Learning network dynamics from the empirical structure and spatio-temporal observation data is crucial to revealing the interaction mechanisms of complex networks in a wide range of domains. However, most existing methods only aim at learning network dynamic behaviors generated by a specific ordinary differential equation instance, resulting in ineffectiveness for new ones, and generally require dense observations. The observed data, especially from network emerging dynamics, are usually difficult to obtain, which brings trouble to model learning. Therefore, how to learn accurate network dynamics with sparse, irregularly-sampled, partial, and noisy observations remains a fundamental challenge. We introduce Neural ODE Processes for Network Dynamics (NDP4ND), a new class of stochastic processes governed by stochastic data-adaptive network dynamics, to overcome the challenge and learn continuous network dynamics from scarce observations. Intensive experiments conducted on various network dynamics in ecological population evolution, phototaxis movement, brain activity, epidemic spreading, and real-world empirical systems, demonstrate that the proposed method has excellent data adaptability and computational efficiency, and can adapt to unseen network emerging dynamics, producing accurate interpolation and extrapolation with reducing the ratio of required observation data to only about 6\% and improving the learning speed for new dynamics by three orders of magnitude.

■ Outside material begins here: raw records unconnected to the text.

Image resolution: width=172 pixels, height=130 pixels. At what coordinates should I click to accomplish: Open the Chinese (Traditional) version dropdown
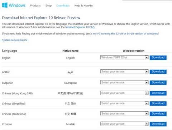pos(124,113)
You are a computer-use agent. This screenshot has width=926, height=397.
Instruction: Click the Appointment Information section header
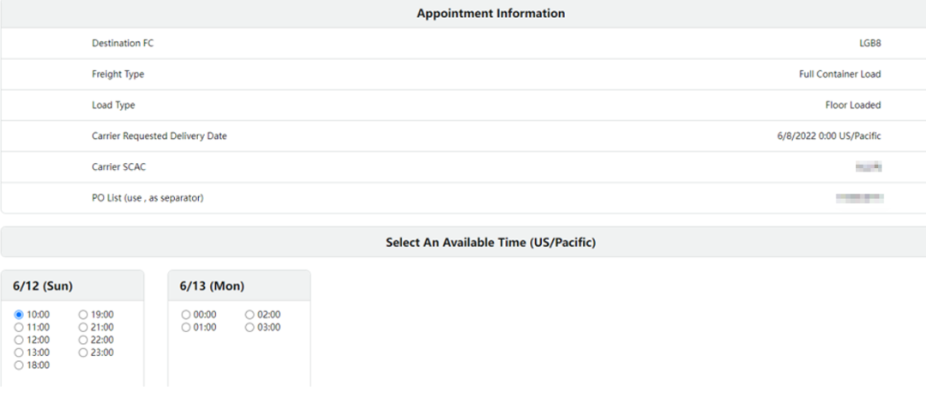pos(490,14)
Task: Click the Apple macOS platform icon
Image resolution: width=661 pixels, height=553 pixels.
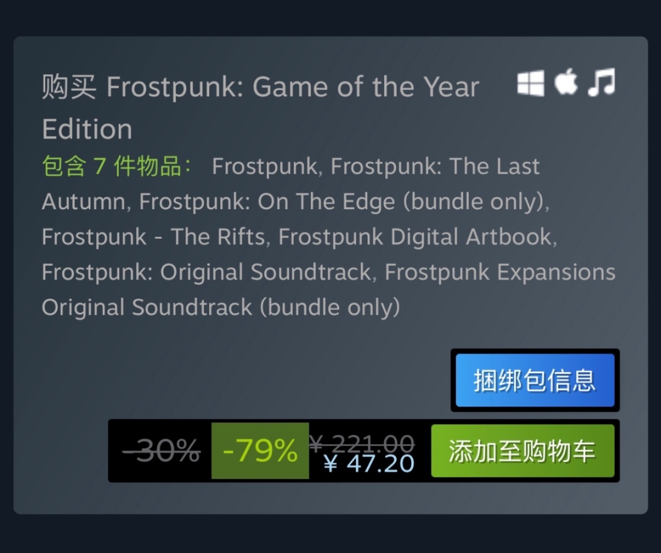Action: pos(566,83)
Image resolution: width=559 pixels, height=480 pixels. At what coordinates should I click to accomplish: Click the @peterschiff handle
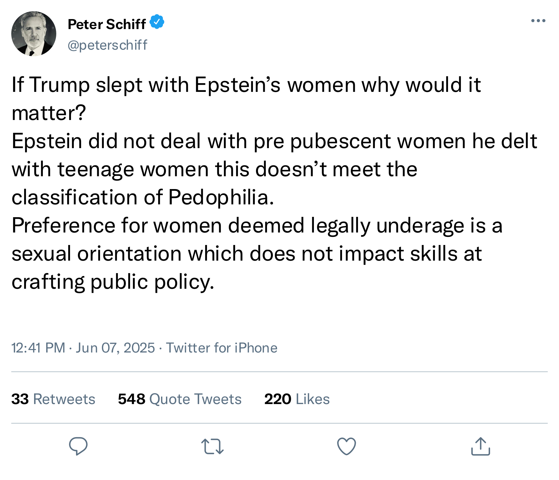pos(107,45)
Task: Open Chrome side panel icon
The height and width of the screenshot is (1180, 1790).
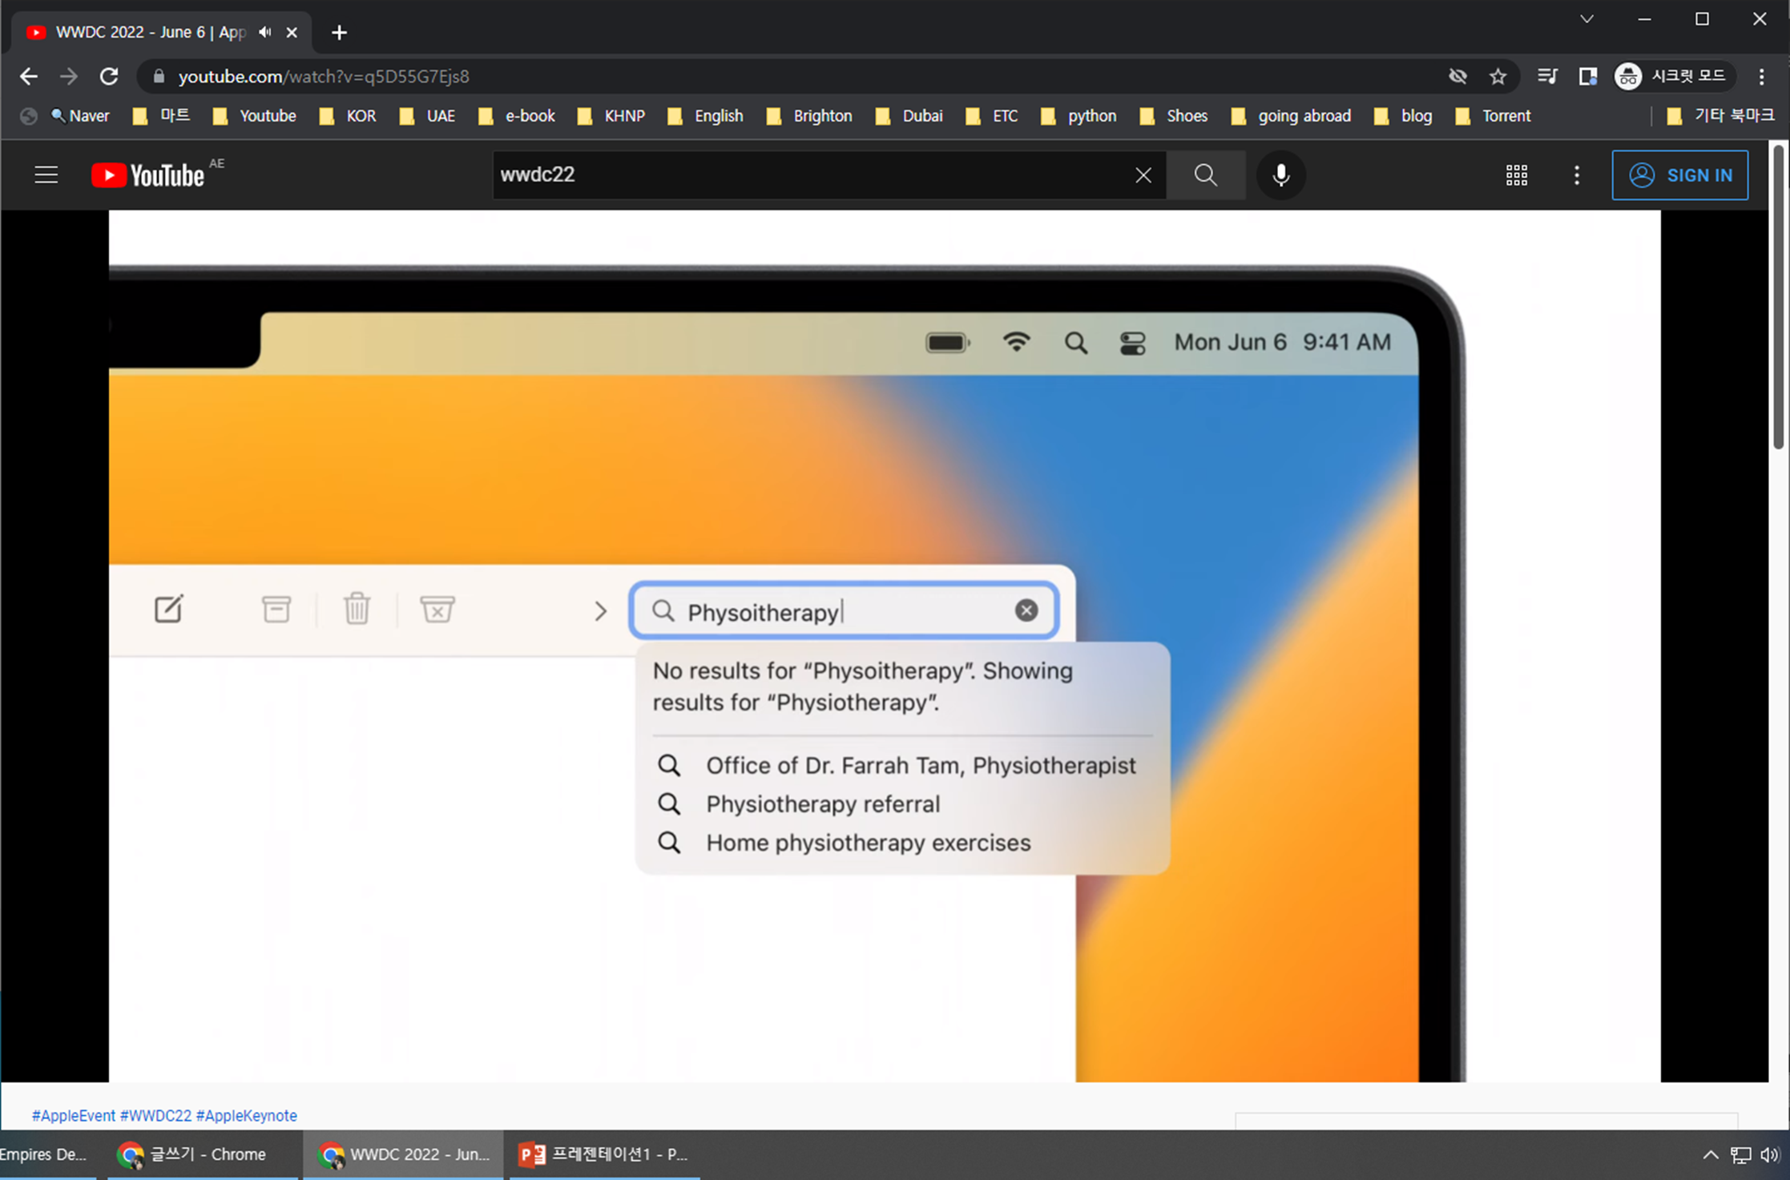Action: pos(1587,77)
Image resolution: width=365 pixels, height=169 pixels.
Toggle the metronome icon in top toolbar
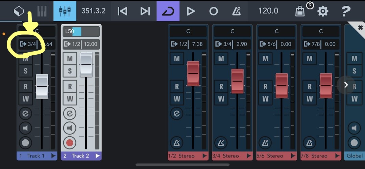pyautogui.click(x=236, y=11)
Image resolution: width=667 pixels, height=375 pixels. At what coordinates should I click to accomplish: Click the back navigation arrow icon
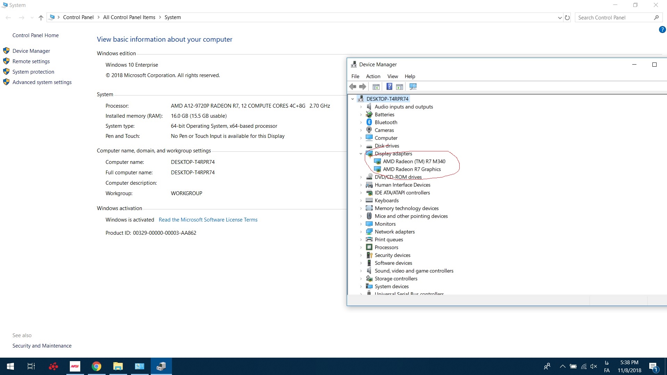tap(9, 17)
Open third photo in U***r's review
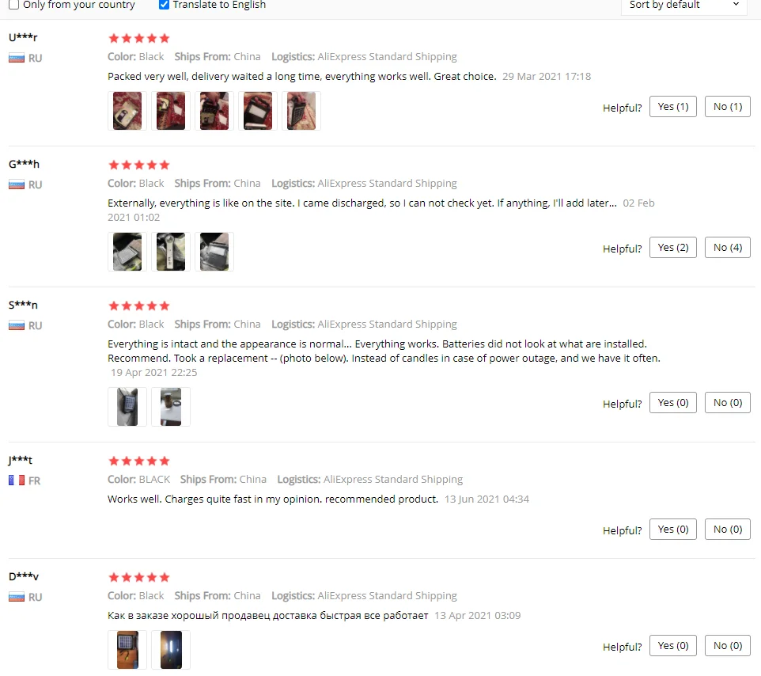Image resolution: width=761 pixels, height=676 pixels. 214,111
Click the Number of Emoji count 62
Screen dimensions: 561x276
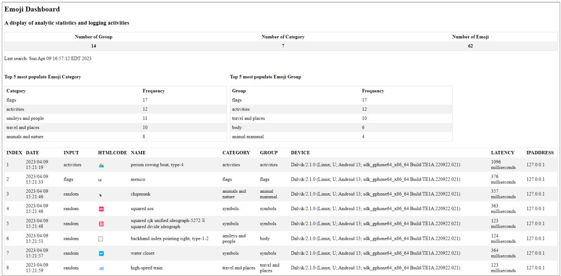tap(470, 46)
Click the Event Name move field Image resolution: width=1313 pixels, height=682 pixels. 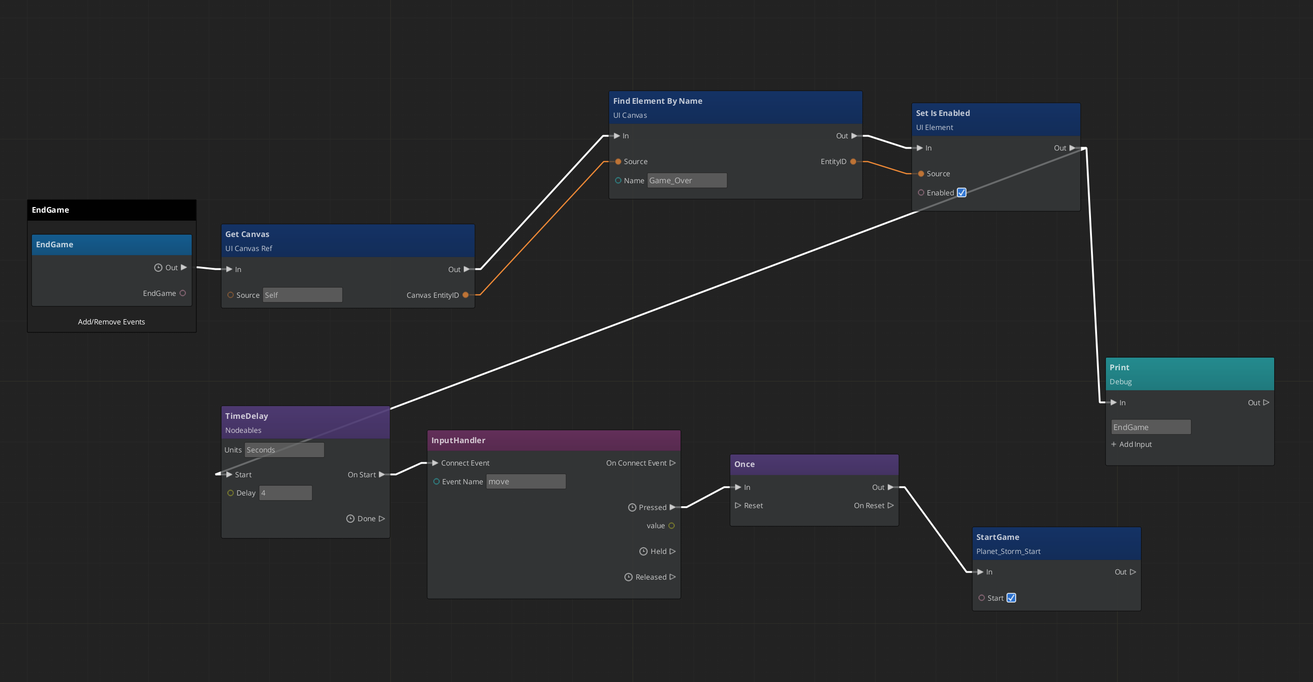526,482
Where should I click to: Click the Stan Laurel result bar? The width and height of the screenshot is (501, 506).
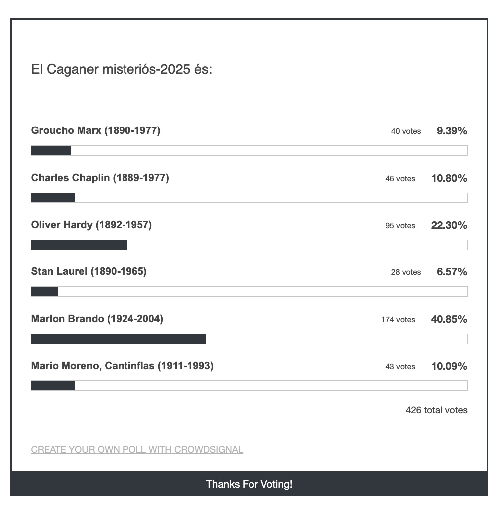249,292
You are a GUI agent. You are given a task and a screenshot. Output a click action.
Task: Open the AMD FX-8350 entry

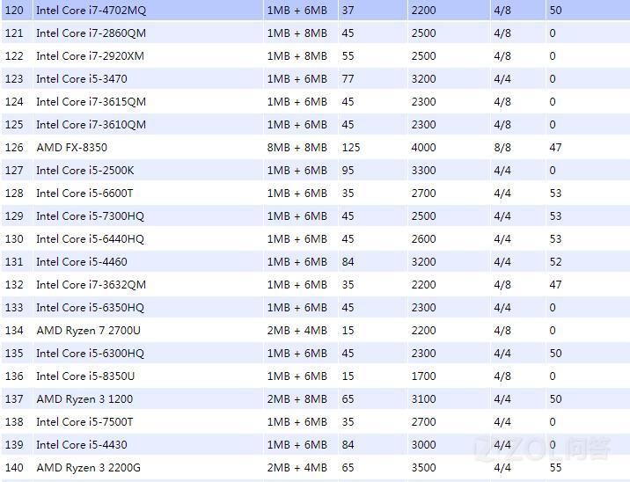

翻译：从经验结构和时空观测数据中学习网络动力学，对于揭示广泛领域中复杂网络的交互机制至关重要。然而，现有方法大多仅旨在学习由特定常微分方程实例生成的网络动态行为，导致其难以泛化到新场景，且通常需要密集观测数据。尤其是网络涌现动力学的观测数据往往难以获取，这给模型学习带来了困难。因此，如何利用稀疏、非均匀采样、局部且有噪声的观测数据学习精准的网络动力学仍是一项基本挑战。我们提出面向网络动力学的神经ODE过程（NDP4ND），这是一类由随机数据自适应网络动力学控制的新型随机过程，旨在克服上述挑战并基于稀缺观测数据学习连续网络动力学。在生态种群演化、趋光运动、脑活动、流行病传播及真实世界经验系统等多种网络动力学上开展的密集实验表明，所提方法具有卓越的数据适应性和计算效率，能够适应未见过的网络涌现动力学，实现精准插值与外推，同时将所需观测数据比例降至约6%，并将新动力学的学习速度提升三个数量级。